The weather was squally when the above vessel joined us with the letters, and by the time her boat had reached us, and they were delivered to their owners, it was necessary to turn the hands up to reef the topsails. Poor M——, for fear his letters should get wet in his pocket, for it began to rain as well as blow, left them for safety on the rudder-head in the wardroom, and went on deck to his station. No sooner was the evolution performed than down he ran below, thinking, poor fellow! to have a nice, quiet reading of his two letters from his wife, giving an account of a new bit of mischief that had been added to his establishment during his absence, for he had left his wife near her confinement, previous to his leaving England. Now, only imagine M——’s rage, vexation, and consternation, on beholding Mrs. Taffy, the Welch goat, mounted on the rudder-head, very quietly eating up the letters. One was quite gone, and a very small corner of the other sticking out of the goat’s mouth, which she was endeavouring to masticate with all possible dispatch. “Nanny” was seized by the throat in a moment, and measures adopted to make her disgorge the precious writing, but all in vain, for she had taken such good care to bite them in small pieces, in order that they might the more easily be swallowed, and readily digested, that not a fragment larger than a crown piece was recovered, and he had to wait eight long months more, before he got others to tell him the contents of those, and give him information about his family.

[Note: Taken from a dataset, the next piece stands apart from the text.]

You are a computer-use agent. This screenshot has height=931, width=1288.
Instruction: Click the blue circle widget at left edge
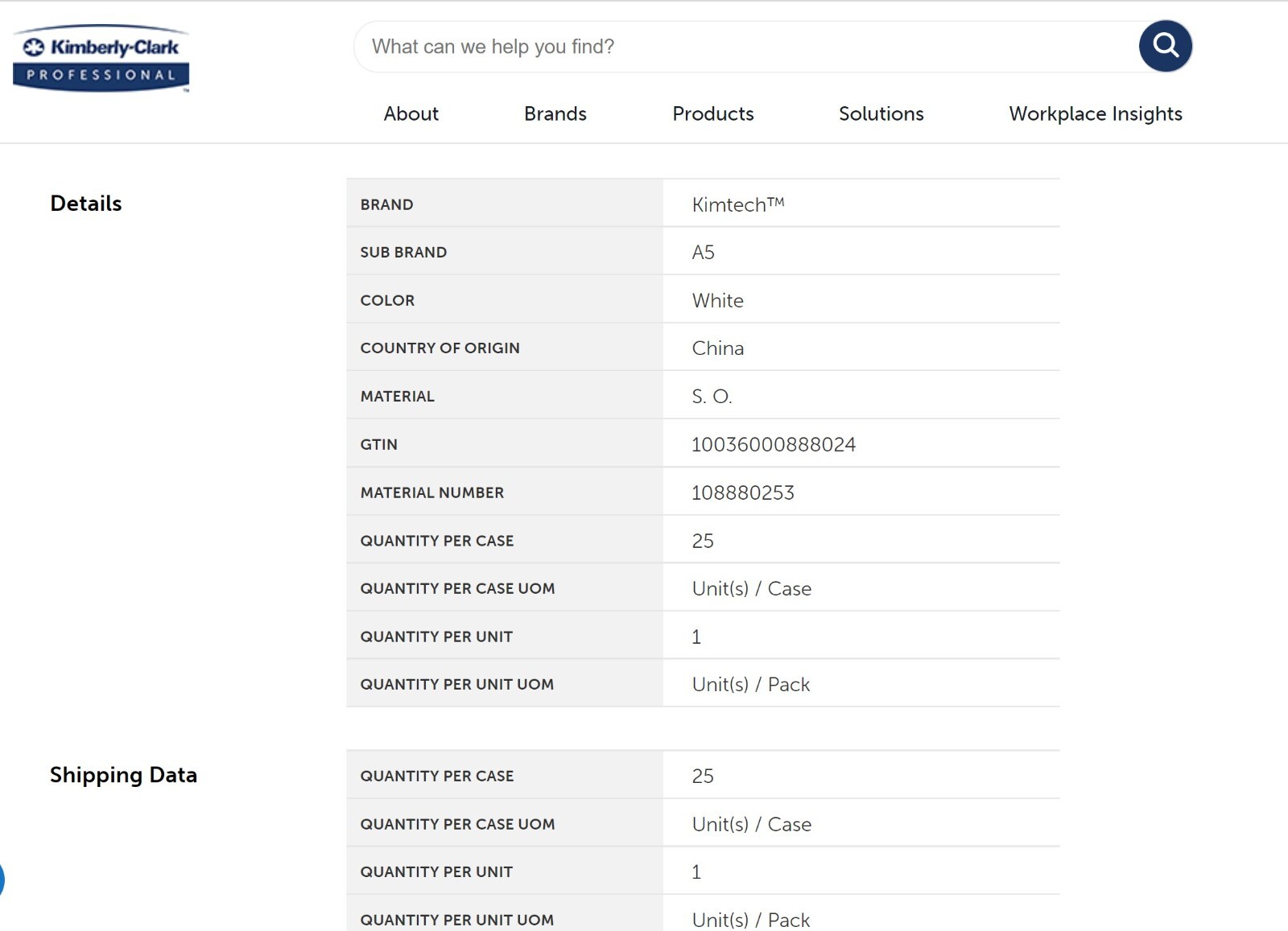pos(2,879)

This was a trial of temper. We commiserated, sympathised, and found fault with him for not putting them in his pocket, writing-desk, or any safer place than where he had left them; in short, he had all Job’s comforters, but was obliged to have recourse to Dame Patience, hoping that some other vessel might soon come from home and bring him others. Eight long months elapsed ere he received information from England—making in the whole nearly eighteen months—a vexatious period at any time, but still more so in his case. The goat had been used to run in and out of the ward-room, for she was a great pet, and generally after dinner had some biscuit and a little wine or grog given to her, which she was very fond of. After the unfortunate affair of the letters she was banished for a month. After that period it was forgotten, and she came in for her biscuit and grog as usual.

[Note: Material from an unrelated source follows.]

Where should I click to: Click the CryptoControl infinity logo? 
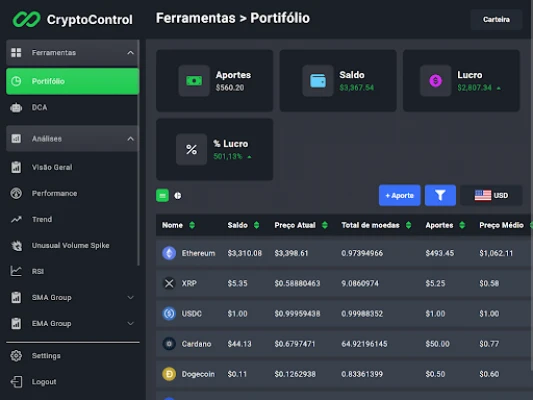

On one of our spring cruises, in May, 1810, we lost our captain (John Conn), who, in a fit of derangement, jumped overboard out of his stern cabin, and was drowned. He was a thorough seaman, and very much beloved by us all. He served in Lord Rodney’s fleet in the action of the 12th of April, 1782, and commanded the Dreadnought (98), at the battle of Trafalgar. He was mate of the Ramilies (74), Rear-Admiral Thomas Graves, when she was lost in that dreadful gale, which proved fatal to the Ville de Paris (110), Glorieux (74), Centaur (74), and various other men-of-war, transports, and merchant ships, in the gulf stream, not far from the latitude of Bermuda, when returning to England in August of that year with the prizes taken by Lord Rodney.